Very slow performance (~2MB/s), process eventually killed
Hi there,
I'm using 0.10.0 with the following config:
# encryption_key: $MY_PRIVATE_ENC_KEY # optional - encrypt data on datastore
source:
connection_uri: postgres://XXXX:[email protected]:5432/XXXX # you can use $DATABASE_URL
datastore:
gcp:
bucket: XXXX
region: us-east1
access_key: XXXX
secret: XXXX
destination:
connection_uri: postgres://XXXX:[email protected]:3000/XXXX # you can use $DATABASE_URL
The source database is remote, the destination database is running locally in Docker.
The database is approximately 15GB on disk and is running at < 5% CPU utilization. It's a remote database hosted on GCP Cloud SQL. I've observed network activity below 2MB/s while running replibyte.

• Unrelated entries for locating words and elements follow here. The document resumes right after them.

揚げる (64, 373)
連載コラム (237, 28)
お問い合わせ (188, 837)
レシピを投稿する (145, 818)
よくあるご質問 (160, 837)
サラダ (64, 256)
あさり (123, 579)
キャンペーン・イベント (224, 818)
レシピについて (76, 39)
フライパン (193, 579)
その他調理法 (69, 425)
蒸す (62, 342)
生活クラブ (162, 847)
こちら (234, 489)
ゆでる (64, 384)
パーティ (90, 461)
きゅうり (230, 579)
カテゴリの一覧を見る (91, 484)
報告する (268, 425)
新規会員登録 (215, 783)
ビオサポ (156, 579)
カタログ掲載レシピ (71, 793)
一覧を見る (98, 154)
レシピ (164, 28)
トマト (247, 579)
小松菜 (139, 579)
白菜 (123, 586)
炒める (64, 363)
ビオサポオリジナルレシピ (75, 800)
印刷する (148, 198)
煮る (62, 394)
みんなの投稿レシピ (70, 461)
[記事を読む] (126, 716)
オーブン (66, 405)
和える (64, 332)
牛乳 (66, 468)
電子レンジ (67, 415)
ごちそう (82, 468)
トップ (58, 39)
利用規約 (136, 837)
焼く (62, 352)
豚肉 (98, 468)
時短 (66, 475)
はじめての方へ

Eventually, the process is killed
[1] 28147 killed replibyte -c replibyte.conf.yaml dump create
Hi, I am working on improving the overall performance. Watch #257
Confirming the same issue, doesn't seem to matter where replibyte is running, I also get ~2MB/s and then the process is killed. FWIW I'm seeing this on mysql
Hi @ikegentz and @samcfinan , FYI, I'm allocating some time now to improve the performance. I found out what was the performance issue and the main issue is how the parsers work. I am right now experimenting with nom, and I got more than 600MB/s IO read. I'll keep you posted.
That awesome!! Did you think in pest as alternative?
PEST is a good option as well, but:
- I didn't read good things about PEST and their performances.
- They admit that they have lower performances :D
Performance is key for Replibyte.
Yes, that true. A high optimized nom parser will be great 🙌. Ping me if I can help you with the impl.
Thx!